*** DATASET RECORDS ***

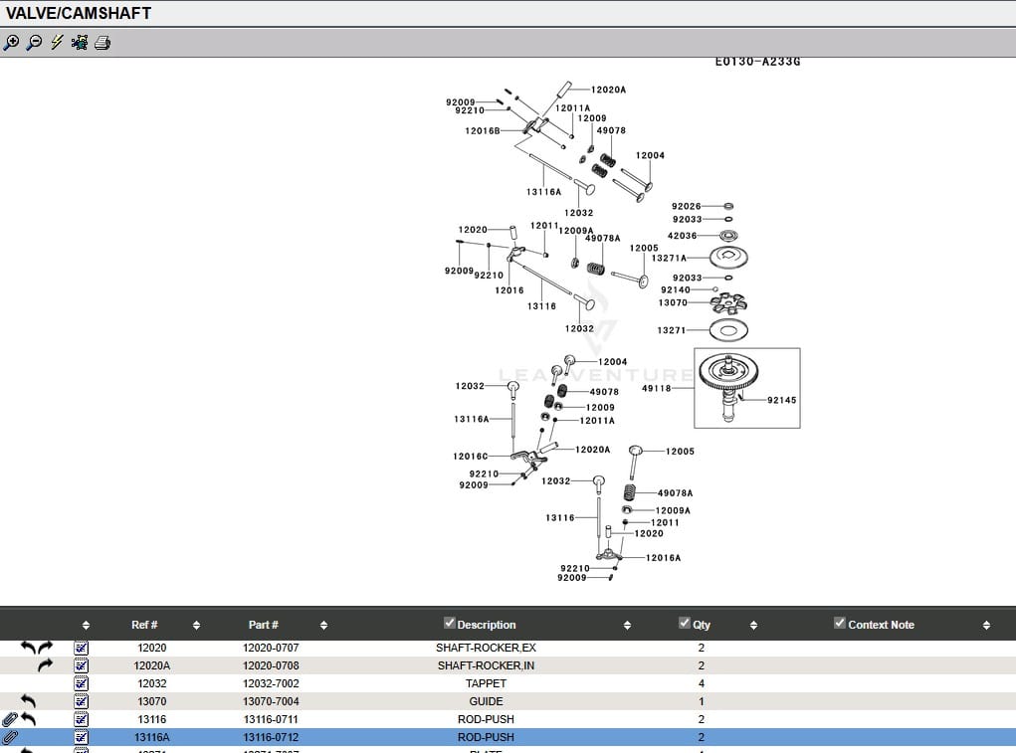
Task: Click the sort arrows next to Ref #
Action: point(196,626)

*** End of DATASET RECORDS ***
*** DATASET RECORDS ***

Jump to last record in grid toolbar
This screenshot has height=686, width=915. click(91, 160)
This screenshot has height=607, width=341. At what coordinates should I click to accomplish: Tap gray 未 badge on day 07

*** End of DATASET RECORDS ***
*** DATASET RECORDS ***

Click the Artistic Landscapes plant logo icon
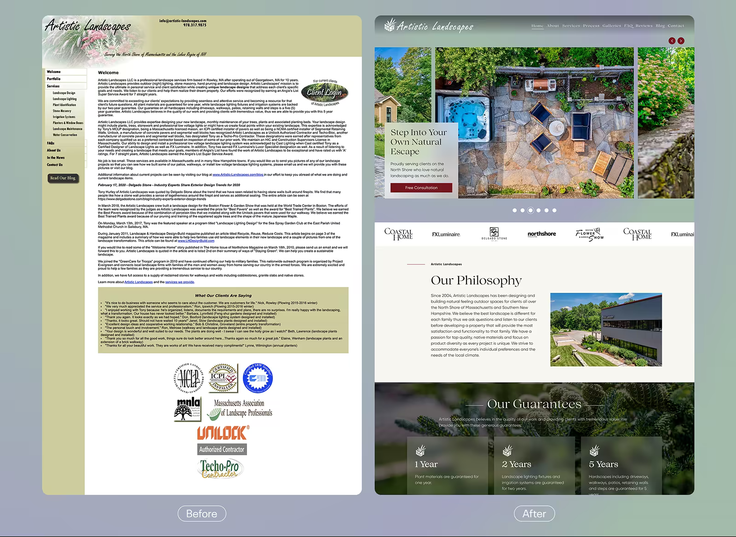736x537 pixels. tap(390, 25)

*** End of DATASET RECORDS ***

- PROBLEM REQUIREMENTS: Beginning with the line containing "Jump to last record in grid toolbar" in the material above, copy every line exactly until you have copied the line containing "This screenshot has height=607, width=341.".

- RESPONSE AREA:
Jump to last record in grid toolbar
This screenshot has height=686, width=915. click(91, 160)
This screenshot has height=607, width=341. At what coordinates should I click to accomplish: Tap gray 未 badge on day 07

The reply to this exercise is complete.